• Document:
---+---

Development opportunities are rich in the valley
She says there is a group currently working on how to develop Diamond Valley as “another destination type of activity. We need development on the neglected east side; shopping areas and eateries. The cities can’t continue to develop properties into houses that don’t sell. And there is a need to seek out light manufacturing. We certainly have the space to accommodate those types of businesses.”
She particularly pointed out money that she feels was not well spent.
“All that redevelopment money that was spent in downtown San Jacinto. What was that for? That is a non-shopping area that appeals to hardly anyone. Why hasn’t that been revamped? Bring in cafes, boutiques and a new movie theater,” Cozart said. “It would be a nice trolley ride into a pleasant little shopping area. If they do those things and run a trolley, people would come into the heart of San Jacinto. Same with Diamond Valley Lake. We would have people flowing through Hemet for its entertaining and shopping attractions.”

---+---

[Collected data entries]
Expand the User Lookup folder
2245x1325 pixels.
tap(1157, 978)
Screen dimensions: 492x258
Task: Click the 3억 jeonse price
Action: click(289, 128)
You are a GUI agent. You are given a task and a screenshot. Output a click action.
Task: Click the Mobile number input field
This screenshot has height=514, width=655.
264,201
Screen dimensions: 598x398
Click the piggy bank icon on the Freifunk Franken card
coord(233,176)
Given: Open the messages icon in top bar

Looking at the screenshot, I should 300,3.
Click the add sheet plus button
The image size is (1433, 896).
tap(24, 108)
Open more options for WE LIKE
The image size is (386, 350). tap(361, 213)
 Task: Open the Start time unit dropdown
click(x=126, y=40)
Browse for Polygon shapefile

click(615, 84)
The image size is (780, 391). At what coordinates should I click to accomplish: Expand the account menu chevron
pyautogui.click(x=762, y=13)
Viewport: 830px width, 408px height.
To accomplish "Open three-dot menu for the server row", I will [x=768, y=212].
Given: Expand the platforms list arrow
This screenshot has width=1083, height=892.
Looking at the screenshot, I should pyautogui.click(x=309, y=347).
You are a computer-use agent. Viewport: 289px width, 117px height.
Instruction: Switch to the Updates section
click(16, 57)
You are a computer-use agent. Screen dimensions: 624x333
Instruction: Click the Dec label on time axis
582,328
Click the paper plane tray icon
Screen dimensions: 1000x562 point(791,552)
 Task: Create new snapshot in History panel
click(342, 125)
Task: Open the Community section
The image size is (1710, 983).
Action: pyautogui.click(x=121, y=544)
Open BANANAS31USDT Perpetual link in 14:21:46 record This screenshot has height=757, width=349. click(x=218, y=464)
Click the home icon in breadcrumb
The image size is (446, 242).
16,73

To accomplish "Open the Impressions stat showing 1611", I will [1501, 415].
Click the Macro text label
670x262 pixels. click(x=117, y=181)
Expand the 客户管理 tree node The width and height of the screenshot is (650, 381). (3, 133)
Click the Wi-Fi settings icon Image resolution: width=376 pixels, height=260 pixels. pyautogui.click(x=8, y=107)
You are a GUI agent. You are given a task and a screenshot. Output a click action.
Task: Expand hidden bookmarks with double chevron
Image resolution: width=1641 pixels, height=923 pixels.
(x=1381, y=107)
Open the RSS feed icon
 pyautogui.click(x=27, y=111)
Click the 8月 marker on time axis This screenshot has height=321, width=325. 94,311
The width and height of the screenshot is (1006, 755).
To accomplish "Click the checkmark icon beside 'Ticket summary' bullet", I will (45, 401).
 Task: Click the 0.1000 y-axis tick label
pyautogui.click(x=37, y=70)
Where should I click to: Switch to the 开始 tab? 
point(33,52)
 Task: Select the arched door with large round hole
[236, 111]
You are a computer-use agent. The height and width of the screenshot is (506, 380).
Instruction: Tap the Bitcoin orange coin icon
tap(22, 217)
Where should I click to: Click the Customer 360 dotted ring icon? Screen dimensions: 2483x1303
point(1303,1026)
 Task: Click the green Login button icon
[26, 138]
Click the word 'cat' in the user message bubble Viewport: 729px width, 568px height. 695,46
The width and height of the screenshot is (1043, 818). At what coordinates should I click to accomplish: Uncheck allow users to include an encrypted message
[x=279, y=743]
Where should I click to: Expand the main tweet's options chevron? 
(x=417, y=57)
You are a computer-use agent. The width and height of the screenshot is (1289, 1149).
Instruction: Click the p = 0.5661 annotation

---+---

• To-do list:
• 1. According to the text on Diamond Valley development, why does Cozart criticize the redevelopment money spent in downtown San Jacinto? Answer in one to three sentences.
• 2. Answer these questions from the text on Diamond Valley development:
(a) Which side of Diamond Valley does Cozart describe as neglected?
(b) What three things does Cozart suggest bringing into downtown San Jacinto?
(c) What form of transport does Cozart say would carry people into the shopping area?
The collected items are not used in any of the tasks.

• Answer set:
• 1. Cozart criticizes it because downtown San Jacinto remains a non-shopping area that appeals to hardly anyone. She therefore feels the money was not well spent and asks why the area has not been revamped.

• 2.
(a) The east side.
(b) Cafes, boutiques and a new movie theater.
(c) A trolley.